- EXERCISE: Write out everything from the line containing "Expand the eye-body tree item" down to the line containing "Action: [x=524, y=653]" in the data below, changing "tree item" to "tree node" and leaving all else as it is.

- GIVEN RECORDS:

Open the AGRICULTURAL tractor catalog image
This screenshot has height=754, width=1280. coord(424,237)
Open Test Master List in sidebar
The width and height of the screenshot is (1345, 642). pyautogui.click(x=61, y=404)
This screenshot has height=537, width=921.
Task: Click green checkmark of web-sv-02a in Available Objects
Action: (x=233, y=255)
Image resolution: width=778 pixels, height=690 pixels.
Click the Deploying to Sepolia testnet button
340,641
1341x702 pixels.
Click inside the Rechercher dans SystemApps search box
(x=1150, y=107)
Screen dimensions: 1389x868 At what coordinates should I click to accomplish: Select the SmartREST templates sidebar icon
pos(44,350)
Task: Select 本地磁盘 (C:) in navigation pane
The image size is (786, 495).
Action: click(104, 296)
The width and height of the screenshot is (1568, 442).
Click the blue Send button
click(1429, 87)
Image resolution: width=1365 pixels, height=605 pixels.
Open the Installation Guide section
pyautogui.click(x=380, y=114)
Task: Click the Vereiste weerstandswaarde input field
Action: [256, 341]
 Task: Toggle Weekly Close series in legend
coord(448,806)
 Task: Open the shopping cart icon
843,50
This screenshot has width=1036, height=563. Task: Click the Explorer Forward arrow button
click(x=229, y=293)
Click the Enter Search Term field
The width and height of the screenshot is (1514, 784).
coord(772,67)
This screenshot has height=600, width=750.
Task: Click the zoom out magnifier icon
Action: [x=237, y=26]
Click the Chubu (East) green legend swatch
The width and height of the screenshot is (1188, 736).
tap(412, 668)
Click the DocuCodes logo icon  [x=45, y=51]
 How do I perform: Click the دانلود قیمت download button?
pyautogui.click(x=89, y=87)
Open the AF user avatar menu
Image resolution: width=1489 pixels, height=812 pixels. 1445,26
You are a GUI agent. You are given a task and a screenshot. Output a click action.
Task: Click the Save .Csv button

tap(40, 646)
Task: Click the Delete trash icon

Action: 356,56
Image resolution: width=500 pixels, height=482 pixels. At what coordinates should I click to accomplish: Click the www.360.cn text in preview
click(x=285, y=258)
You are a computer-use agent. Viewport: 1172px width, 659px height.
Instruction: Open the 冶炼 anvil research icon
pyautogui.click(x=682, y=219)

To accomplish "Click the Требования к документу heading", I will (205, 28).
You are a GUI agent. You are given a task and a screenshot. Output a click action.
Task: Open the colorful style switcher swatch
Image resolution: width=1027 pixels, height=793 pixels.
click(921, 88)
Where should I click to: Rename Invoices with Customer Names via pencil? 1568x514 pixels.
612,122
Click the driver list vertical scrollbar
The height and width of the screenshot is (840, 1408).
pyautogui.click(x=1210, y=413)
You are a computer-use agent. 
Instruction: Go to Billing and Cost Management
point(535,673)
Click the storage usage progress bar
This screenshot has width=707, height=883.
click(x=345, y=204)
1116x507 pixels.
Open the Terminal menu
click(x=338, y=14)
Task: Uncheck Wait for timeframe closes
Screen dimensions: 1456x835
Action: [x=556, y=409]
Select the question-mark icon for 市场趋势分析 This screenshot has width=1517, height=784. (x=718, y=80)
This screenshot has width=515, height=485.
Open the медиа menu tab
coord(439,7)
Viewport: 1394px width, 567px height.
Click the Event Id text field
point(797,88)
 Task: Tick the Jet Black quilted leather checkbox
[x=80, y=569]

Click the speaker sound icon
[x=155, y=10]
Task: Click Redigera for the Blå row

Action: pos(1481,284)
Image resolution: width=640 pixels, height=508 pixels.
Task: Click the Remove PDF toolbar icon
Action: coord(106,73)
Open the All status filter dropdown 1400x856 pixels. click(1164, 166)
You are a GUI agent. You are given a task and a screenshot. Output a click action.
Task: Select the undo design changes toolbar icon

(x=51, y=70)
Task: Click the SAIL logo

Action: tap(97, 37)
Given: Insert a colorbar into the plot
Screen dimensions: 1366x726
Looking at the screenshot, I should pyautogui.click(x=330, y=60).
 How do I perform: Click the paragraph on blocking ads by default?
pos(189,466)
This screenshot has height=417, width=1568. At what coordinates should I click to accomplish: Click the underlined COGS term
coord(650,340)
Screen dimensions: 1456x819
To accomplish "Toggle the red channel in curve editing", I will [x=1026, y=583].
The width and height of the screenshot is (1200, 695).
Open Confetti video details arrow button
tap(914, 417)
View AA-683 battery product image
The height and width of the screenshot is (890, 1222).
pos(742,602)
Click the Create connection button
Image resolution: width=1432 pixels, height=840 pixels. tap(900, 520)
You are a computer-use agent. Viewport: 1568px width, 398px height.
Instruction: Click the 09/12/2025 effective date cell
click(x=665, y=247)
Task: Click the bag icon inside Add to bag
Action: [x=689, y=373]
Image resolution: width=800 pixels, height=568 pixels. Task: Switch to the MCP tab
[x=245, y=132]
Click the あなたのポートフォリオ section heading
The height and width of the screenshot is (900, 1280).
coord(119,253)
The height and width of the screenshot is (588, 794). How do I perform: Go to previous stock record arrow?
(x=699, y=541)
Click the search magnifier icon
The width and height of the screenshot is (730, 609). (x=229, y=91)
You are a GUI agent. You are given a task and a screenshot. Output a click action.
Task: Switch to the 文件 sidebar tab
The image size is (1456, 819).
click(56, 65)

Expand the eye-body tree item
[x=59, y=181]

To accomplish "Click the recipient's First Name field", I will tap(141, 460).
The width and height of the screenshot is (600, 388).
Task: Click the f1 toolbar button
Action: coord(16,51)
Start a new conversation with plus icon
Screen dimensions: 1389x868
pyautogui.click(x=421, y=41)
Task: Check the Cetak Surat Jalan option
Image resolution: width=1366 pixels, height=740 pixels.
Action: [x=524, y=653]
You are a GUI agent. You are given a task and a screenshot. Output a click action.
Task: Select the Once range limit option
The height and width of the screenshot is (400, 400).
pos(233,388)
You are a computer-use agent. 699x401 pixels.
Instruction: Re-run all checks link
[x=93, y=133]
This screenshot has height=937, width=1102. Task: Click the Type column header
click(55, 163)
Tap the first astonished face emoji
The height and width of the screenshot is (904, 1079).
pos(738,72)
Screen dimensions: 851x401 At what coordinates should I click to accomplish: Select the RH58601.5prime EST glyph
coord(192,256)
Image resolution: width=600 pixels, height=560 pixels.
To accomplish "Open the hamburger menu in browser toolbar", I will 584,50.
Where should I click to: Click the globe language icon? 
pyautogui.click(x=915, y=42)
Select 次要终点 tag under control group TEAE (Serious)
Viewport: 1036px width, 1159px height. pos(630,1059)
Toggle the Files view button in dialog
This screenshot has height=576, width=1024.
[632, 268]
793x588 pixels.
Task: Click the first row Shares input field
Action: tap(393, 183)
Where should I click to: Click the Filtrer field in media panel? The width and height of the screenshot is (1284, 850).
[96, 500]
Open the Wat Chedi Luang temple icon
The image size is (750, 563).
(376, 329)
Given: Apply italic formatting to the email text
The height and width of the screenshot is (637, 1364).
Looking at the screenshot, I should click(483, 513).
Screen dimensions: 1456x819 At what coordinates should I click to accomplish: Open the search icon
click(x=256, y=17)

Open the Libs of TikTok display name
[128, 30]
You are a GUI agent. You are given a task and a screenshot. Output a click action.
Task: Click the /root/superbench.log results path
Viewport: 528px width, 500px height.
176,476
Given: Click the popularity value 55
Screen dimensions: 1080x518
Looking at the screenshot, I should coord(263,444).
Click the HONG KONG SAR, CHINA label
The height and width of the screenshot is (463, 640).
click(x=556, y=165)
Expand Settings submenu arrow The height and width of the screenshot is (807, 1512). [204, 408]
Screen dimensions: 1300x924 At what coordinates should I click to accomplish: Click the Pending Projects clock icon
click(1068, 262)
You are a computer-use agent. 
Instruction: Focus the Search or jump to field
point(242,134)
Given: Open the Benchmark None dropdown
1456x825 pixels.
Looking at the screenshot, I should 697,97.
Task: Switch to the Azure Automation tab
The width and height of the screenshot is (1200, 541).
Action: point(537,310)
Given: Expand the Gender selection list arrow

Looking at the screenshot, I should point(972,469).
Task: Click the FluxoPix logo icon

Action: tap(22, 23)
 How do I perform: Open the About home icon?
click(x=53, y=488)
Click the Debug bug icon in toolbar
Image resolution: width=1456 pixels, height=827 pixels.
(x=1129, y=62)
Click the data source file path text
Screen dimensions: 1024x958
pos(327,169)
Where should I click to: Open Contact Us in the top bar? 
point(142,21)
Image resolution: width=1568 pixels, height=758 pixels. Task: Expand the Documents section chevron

- TASK RESPONSE:
Expand the eye-body tree node
[x=59, y=181]

To accomplish "Click the recipient's First Name field", I will tap(141, 460).
The width and height of the screenshot is (600, 388).
Task: Click the f1 toolbar button
Action: coord(16,51)
Start a new conversation with plus icon
Screen dimensions: 1389x868
pyautogui.click(x=421, y=41)
Task: Check the Cetak Surat Jalan option
Image resolution: width=1366 pixels, height=740 pixels.
Action: [x=524, y=653]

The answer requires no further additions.